A desconexão entre a jornada e o percurso do paciente pode levar à frustração e desistência do acompanhamento de saúde, ineficiência organizacional e até mesmo comprometimento nos resultados dos tratamentos de saúde, afinal de contas, cada percurso não é apenas um evento técnico, mas também uma interação que pode impactar emocionalmente o paciente. Por exemplo, um atraso em um exame pode gerar ansiedade e incerteza, afetando a percepção do paciente sobre o cuidado recebido.
Para garantir qualidade e satisfação na experiência do paciente, é recomendado a adoção de uma abordagem que integre a jornada planejada com as vivências e expectativas reais da pessoa que está sendo atendida, com atenção para a garantir a eficiência e clareza na comunicação, e que permita certo nível de personalização, entendendo que cada paciente é único e que pode possuir necessidades diferentes ao longo de um mesmo acompanhamento de saúde.

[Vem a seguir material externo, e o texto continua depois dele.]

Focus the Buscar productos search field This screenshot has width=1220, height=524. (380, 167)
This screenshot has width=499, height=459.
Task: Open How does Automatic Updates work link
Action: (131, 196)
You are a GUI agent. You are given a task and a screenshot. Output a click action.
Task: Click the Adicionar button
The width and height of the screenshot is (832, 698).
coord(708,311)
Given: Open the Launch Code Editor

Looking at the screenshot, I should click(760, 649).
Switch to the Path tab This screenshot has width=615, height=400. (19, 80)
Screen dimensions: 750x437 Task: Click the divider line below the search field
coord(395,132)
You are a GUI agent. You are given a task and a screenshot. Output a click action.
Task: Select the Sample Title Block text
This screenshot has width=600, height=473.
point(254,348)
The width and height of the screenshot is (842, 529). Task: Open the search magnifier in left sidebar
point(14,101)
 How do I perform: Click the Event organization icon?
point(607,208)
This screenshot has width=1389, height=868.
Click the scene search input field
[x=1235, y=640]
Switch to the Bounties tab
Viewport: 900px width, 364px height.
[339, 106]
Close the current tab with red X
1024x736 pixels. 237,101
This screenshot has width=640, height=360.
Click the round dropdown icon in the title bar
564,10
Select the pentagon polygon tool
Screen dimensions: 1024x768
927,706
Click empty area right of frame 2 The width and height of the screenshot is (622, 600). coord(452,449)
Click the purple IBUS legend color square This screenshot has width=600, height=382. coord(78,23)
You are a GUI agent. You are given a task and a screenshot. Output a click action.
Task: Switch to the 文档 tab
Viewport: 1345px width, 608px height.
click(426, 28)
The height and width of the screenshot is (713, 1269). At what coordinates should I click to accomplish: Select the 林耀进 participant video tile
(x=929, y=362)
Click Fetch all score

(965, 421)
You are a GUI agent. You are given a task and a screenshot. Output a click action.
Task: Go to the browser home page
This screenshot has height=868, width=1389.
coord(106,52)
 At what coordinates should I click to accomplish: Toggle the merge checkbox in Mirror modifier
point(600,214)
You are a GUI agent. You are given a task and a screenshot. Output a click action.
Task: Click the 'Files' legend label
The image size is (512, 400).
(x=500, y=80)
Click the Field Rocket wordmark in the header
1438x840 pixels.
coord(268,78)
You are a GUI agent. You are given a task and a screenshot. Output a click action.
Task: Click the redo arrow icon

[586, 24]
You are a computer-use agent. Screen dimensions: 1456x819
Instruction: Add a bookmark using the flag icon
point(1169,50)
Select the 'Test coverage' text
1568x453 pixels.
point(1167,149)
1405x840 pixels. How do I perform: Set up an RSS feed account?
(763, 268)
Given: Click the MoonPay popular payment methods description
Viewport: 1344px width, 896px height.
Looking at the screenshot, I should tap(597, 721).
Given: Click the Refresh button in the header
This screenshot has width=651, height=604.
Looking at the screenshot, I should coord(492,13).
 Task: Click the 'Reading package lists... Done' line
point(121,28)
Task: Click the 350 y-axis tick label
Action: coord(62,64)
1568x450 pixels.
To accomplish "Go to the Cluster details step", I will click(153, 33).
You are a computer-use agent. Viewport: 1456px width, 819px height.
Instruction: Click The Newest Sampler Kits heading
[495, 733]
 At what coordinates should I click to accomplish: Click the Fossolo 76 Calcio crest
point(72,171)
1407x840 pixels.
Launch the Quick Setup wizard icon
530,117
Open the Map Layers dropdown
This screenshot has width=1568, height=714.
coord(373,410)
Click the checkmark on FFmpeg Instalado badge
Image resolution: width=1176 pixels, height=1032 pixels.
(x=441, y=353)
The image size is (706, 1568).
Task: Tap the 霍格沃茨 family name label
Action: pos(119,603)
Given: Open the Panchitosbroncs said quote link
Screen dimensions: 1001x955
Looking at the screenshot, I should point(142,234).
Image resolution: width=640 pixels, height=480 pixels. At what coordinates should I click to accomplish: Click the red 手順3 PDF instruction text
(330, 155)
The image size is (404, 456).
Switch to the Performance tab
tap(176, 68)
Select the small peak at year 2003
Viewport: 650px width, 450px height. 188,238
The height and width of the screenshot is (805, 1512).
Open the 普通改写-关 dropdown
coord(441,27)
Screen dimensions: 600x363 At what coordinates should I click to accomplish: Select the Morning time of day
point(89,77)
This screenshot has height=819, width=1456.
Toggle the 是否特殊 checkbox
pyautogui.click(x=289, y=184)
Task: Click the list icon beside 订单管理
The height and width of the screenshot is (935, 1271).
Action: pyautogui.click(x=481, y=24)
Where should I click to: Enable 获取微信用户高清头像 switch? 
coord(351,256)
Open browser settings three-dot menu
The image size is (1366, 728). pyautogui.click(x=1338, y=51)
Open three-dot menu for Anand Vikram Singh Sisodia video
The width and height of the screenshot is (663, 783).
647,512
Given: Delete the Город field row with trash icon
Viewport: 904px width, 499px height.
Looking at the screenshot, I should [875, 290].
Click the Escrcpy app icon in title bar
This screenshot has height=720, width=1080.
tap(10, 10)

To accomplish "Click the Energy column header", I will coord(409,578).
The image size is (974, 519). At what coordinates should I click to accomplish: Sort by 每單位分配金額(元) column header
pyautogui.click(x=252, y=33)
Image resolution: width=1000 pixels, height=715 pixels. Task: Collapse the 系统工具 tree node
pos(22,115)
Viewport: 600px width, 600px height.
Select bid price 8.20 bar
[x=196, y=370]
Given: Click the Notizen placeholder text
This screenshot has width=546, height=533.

Modelos como o Customer Journey Modeling Language (CJML) têm se mostrado promissores para compreender e integrar tanto a perspectiva organizacional quanto a do paciente. Ao adotar práticas que conectem o planejamento técnico às experiências reais vivenciadas pelo paciente, as instituições de saúde podem construir serviços mais comprometidos com qualidade dos atendimentos, garantindo não apenas melhores resultados clínicos, mas também maior satisfação e confiança daqueles que dependem desses serviços.